— Begin —

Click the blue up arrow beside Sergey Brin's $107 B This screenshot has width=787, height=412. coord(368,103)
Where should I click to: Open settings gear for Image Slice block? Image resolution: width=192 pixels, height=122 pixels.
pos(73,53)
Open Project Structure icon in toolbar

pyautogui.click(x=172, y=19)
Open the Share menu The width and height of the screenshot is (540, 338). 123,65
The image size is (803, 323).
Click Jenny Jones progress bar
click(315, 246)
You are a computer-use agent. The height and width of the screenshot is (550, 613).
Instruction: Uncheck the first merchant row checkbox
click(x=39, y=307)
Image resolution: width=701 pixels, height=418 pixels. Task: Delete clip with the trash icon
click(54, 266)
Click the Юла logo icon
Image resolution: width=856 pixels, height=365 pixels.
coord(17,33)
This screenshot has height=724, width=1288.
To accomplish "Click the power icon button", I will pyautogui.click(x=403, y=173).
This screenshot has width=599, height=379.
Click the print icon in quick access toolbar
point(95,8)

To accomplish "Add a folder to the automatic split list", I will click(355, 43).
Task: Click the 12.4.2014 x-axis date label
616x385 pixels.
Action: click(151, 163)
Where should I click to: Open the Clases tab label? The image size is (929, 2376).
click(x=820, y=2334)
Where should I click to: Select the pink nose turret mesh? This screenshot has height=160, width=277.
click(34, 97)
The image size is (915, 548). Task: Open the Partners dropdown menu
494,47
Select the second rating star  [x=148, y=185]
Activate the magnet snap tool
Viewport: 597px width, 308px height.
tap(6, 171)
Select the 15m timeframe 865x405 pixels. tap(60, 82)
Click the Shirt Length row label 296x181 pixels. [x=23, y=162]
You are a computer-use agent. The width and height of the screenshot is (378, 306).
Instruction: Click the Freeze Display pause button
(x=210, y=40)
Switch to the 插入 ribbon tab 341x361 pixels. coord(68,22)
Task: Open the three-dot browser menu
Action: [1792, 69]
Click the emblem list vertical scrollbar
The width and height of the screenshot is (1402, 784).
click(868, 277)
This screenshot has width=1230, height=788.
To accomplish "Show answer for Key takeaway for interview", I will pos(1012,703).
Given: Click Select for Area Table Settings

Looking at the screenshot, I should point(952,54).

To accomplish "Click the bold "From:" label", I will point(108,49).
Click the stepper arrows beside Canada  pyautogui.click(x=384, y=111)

— End —

Copy out all of the material above word for word, with nothing changed, added, or left out.

Click the blue up arrow beside Sergey Brin's $107 B This screenshot has width=787, height=412. coord(368,103)
Where should I click to: Open settings gear for Image Slice block? Image resolution: width=192 pixels, height=122 pixels.
pos(73,53)
Open Project Structure icon in toolbar

pyautogui.click(x=172, y=19)
Open the Share menu The width and height of the screenshot is (540, 338). 123,65
The image size is (803, 323).
Click Jenny Jones progress bar
click(315, 246)
You are a computer-use agent. The height and width of the screenshot is (550, 613).
Instruction: Uncheck the first merchant row checkbox
click(x=39, y=307)
Image resolution: width=701 pixels, height=418 pixels. Task: Delete clip with the trash icon
click(54, 266)
Click the Юла logo icon
Image resolution: width=856 pixels, height=365 pixels.
coord(17,33)
This screenshot has height=724, width=1288.
To accomplish "Click the power icon button", I will pyautogui.click(x=403, y=173).
This screenshot has width=599, height=379.
Click the print icon in quick access toolbar
point(95,8)

To accomplish "Add a folder to the automatic split list", I will click(355, 43).
Task: Click the 12.4.2014 x-axis date label
616x385 pixels.
Action: click(151, 163)
Where should I click to: Open the Clases tab label? The image size is (929, 2376).
click(x=820, y=2334)
Where should I click to: Select the pink nose turret mesh? This screenshot has height=160, width=277.
click(34, 97)
The image size is (915, 548). Task: Open the Partners dropdown menu
494,47
Select the second rating star  [x=148, y=185]
Activate the magnet snap tool
Viewport: 597px width, 308px height.
tap(6, 171)
Select the 15m timeframe 865x405 pixels. tap(60, 82)
Click the Shirt Length row label 296x181 pixels. [x=23, y=162]
You are a computer-use agent. The width and height of the screenshot is (378, 306).
Instruction: Click the Freeze Display pause button
(x=210, y=40)
Switch to the 插入 ribbon tab 341x361 pixels. coord(68,22)
Task: Open the three-dot browser menu
Action: [1792, 69]
Click the emblem list vertical scrollbar
The width and height of the screenshot is (1402, 784).
click(868, 277)
This screenshot has width=1230, height=788.
To accomplish "Show answer for Key takeaway for interview", I will pos(1012,703).
Given: Click Select for Area Table Settings

Looking at the screenshot, I should point(952,54).

To accomplish "Click the bold "From:" label", I will point(108,49).
Click the stepper arrows beside Canada  pyautogui.click(x=384, y=111)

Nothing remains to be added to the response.